Today games publisher Bluehole announced the PUBG Corporation, a new subsidiary made up of PlayerUnknown's Battlegrounds developers and helmed by game producer Chang-han Kim, who will serve as CEO for the company. The PUBG Corporation is making big plans for expansion across the globe to ensure the service-based shooter grows to new staggering heights; the company says it's established a branch in the United States, and will do the same in Europe and Japan.
The PUBG Corporation is just the beginning of Bluehole's plans for world domination. The company says it will launch a "variety of new businesses including esports and prepare for PUBG to become a global IP franchise."
PlayerUnknown's Battlegrounds is one of (if not the) most popular PC games in the games industry, and has smashed multiple records and milestones on its meteoric rise to success. At TweakTown we've chronicled the last-man-standing game's stunning performance on Steam, where it sold 10 million copies and is still climbing.
I recently posited that PUBG could eventually be squeezed out of the battle royale market as big publishers with huge budgets and resources like Ubisoft, EA, Activision and Take-Two enter the segment. We just saw evidence of this with Fortnite's free-to-play battle royale mode hitting 1 million users in its first day.

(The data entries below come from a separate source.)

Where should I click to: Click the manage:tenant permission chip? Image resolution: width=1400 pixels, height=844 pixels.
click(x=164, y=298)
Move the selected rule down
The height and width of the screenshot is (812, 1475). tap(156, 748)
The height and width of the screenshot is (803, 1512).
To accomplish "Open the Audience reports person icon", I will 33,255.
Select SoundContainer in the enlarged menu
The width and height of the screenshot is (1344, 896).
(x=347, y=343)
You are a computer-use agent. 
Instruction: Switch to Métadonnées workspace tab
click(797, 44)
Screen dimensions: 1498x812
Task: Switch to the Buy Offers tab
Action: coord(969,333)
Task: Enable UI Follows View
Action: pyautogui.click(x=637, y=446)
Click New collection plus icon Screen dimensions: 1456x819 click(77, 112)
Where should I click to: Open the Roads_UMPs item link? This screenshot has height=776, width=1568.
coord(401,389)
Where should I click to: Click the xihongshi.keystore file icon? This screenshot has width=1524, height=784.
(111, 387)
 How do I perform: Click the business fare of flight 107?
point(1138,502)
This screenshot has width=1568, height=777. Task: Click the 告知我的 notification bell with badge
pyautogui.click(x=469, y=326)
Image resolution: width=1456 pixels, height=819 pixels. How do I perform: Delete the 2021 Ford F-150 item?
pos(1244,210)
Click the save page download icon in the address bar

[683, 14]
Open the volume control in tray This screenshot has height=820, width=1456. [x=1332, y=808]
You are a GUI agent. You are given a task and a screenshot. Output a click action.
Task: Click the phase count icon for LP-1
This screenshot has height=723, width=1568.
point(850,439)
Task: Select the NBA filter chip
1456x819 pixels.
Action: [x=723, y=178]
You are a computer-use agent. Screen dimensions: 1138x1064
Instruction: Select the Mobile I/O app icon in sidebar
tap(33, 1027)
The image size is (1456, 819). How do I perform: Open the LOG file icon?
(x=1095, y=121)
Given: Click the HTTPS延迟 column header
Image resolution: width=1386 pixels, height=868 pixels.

Nevertheless, PUBG continues its massive rise on Steam and shows no signs of slowing down, and Bluehole is doing everything it can to make sure it stays that way. PUBG creator Brendan Greene admitted that the development team literally can't keep up with its massively growing playerbase, and if it weren't for Microsoft's help, the game probably wouldn't come to Xbox for quite some time.
Bluehole's new business plan aims to give the team enough resources and funding to ensure PlayerUnknown's Battlegrounds can not only keep up with demand, but evolve into a billion-dollar service game that may rival greats like Activision-Blizzard, all while being marketed and represented across the globe as a worldwide IP.
Chinese titan Tencent has purchased 5% of Bluehole, but now wants to purchase more stake and help fund and publish PUBG across the globe. Bluehole previously denied reports of a Tencent investment, but the company chairman Chang Byung-gyu recently changed tact by telling Bloomberg that Tencent could be a "very important partner for us."
Although Bluehole is worth about $4.6 billion now, I'm pretty sure Tencent will become a bigger partner so that the team can ensure PUBG becomes a bonafide service-based titan.